Few anime have the critical acclaim of Cowboy Bebop. The series earned a legion of dedicated fans due to its atmosphere, deep story, and undeniable cool factor. While praise for the series has generally fallen on its music and story, it can be easy for fans to miss the real reason the end product works so well.

Cowboy Bebop may have been released in 1998, but 27 years later, it’s more clear than ever that there’s one secret to understanding the series and what it’s trying to say. More than just the music, story, and atmosphere separately making the series such a masterpiece, it’s how they work together and inform each other that’s Cowboy Bebop’s true secret to unparalleled success.

Every Element Of Cowboy Bebop Works Together

Cowboy Bebop’s Spike smoking and putting his head back in his ship at night.

Set in the year 2071, Cowboy Bebop has a decidedly retro feel to it. The music, while eclectic, prominently features jazz, blues, and other types of music that weren’t exactly at the forefront of popular culture when Cowboy Bebop released in 1998. The end result ranks among the best anime soundtracks of all time.

Even the series’ intro, the iconic Tank!, is the kind of lyricless big band song that one would associate more with the early 20th century than the latter half of it.

More than just the music, however, the atmosphere and tone of Bebop all feel anachronistic. While Bebop is set in the 2070s and features advanced technologies such as spaceships and warp gates, much of what is featured is grungy and either feels outdated or just canonically is outdated.
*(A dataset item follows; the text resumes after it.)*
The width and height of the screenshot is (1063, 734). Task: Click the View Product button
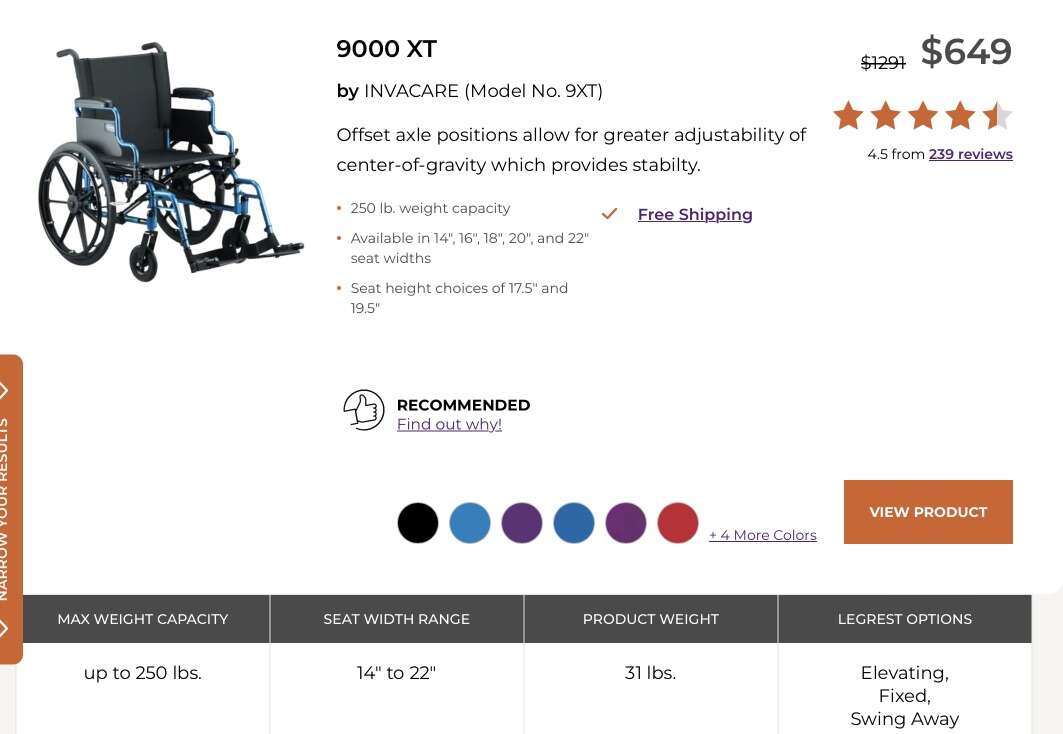pos(928,511)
Individually, all of these elements would make Cowboy Bebop stand out, but when put together alongside the story, they convey a great deal of information about the series’ world.

Cowboy Bebop Uses Every Element At Its Disposal To Convey Its Themes

Cowboy Bebop is a series about people being incapable of escaping from their past. Spike, Jet, and Faye are all haunted by events that took place long before the series, and much of their arcs derive tension from the trio’s ability to move beyond what happened to them before the series began.

More than just a problem for Spike, Jet, and Faye, however, the atmosphere and music of Bebop show this is a problem much bigger than the protagonists. Crime syndicates that would have looked outdated by 90s standards run rampant throughout the solar system, and the noir feel to everything makes each planet feel like there are tragedies around every corner.

Ironically enough, series creator Shinichiro Watanabe would go with the opposite approach for his Bebop follow-up. Samurai Champloo is all about blowing up tradition and looking forward, as opposed to Bebop’s retrospective attitude. Still, both use similar methods of combining music and anachronism to help convey important themes.

Cowboy Bebop’s thematic cohesion is an invaluable piece of what makes the series so genius and is why it will be remembered for decades to come.

Release Date

1998 – 1999

Network

TV Tokyo, WOWOW Prime

Directors

Yoshiyuki Takei, Ikuro Sato, Hirokazu Yamada

Writers

Keiko Nobumoto, Michiko Yokote, Dai Sato, Sadayuki Murai, Akihiko Inari

  • Koichi Yamadera

    Spike Spiegel / Ein (voice)

  • Unsho Ishizuka

    Jet Black (voice)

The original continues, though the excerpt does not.